Q. How Do I Unintentionally Avoid Indians in Rajasthan
A. Pick your hotel from Lonely Planet or the Rough Guide.
Demographic trends at tourist attractions in Jaipur:
Jantar Mantar: mostly Indians
City Palace: mostly Western Europeans
Hotel Pearl Palace: mostly Scandinavians
Hawa Mahal: mostly nobody
We started out by visiting Hawa Mahal, which was surprisingly empty. We hired a tour guide who said that the recession and H1N1 were responsible for driving tourist away. "How many cases of H1N1 does Rajasthan have?" I asked. "Oh, 60% of the cases in India are in Rajasthan," he replied. Awkward silence.

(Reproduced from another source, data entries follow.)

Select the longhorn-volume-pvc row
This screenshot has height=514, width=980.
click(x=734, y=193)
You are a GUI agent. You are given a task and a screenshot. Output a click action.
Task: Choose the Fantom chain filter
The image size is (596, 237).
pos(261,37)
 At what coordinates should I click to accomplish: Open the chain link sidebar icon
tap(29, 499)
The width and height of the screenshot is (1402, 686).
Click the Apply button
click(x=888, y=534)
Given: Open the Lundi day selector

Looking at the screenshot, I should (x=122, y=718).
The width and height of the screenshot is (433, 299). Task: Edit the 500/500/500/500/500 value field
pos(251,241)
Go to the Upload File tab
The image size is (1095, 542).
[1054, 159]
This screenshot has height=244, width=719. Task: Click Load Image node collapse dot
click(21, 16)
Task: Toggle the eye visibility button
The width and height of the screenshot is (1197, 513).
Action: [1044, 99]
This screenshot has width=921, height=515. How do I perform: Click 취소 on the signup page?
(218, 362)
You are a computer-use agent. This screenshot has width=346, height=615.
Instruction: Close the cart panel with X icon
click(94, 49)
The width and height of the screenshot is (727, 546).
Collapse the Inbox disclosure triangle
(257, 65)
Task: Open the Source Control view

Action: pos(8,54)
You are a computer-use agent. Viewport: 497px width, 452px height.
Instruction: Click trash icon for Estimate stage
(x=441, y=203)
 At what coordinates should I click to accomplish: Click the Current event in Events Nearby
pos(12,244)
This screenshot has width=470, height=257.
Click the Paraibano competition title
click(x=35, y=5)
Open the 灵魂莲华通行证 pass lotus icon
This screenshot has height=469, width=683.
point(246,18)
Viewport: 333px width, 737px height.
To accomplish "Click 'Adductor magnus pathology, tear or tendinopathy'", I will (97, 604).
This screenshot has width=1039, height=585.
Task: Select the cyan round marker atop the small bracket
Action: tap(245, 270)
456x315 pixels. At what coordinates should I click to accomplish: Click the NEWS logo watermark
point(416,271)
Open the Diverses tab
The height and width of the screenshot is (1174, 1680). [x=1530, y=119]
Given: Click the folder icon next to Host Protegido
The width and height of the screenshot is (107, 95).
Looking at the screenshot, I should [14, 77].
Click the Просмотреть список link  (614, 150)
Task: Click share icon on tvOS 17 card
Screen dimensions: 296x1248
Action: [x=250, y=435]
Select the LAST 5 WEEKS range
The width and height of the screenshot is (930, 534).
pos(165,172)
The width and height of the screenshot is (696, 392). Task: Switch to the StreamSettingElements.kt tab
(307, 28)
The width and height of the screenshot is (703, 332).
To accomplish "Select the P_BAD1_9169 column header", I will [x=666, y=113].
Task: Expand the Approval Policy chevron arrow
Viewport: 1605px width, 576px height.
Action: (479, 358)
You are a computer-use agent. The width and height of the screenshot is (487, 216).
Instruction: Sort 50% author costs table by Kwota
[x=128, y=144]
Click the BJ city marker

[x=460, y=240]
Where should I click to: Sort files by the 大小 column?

Later he mentioned that the Mumbai terrorist bombings were also a factor. Jantar Mantar and The City Palace seemed reasonably crowded, though, so I suppose all is not lost. We had lunch at Ganesh Restaurant, which sits on the old city wall. The kitchen is open so you can see how much oil (answer: a lot) goes into the food. They have a real clay oven and the garlic nan that came out of it was one of the best I've ever had.
Afterwards we struggled to find some form of motorized transportation to a nearby fort, and upon failing, decided to take a cycle rickshaw back to the hotel. Cycle rickshaws are quite popular here; it's odd because you'd think they'd be impossible to drive in the summer heat in Jaipur. Incidentally, they're single-geared.
Now we're just killing time until our 9pm train to Bikaner. I've never been on an overnight train journey before, so I hope I can fall asleep.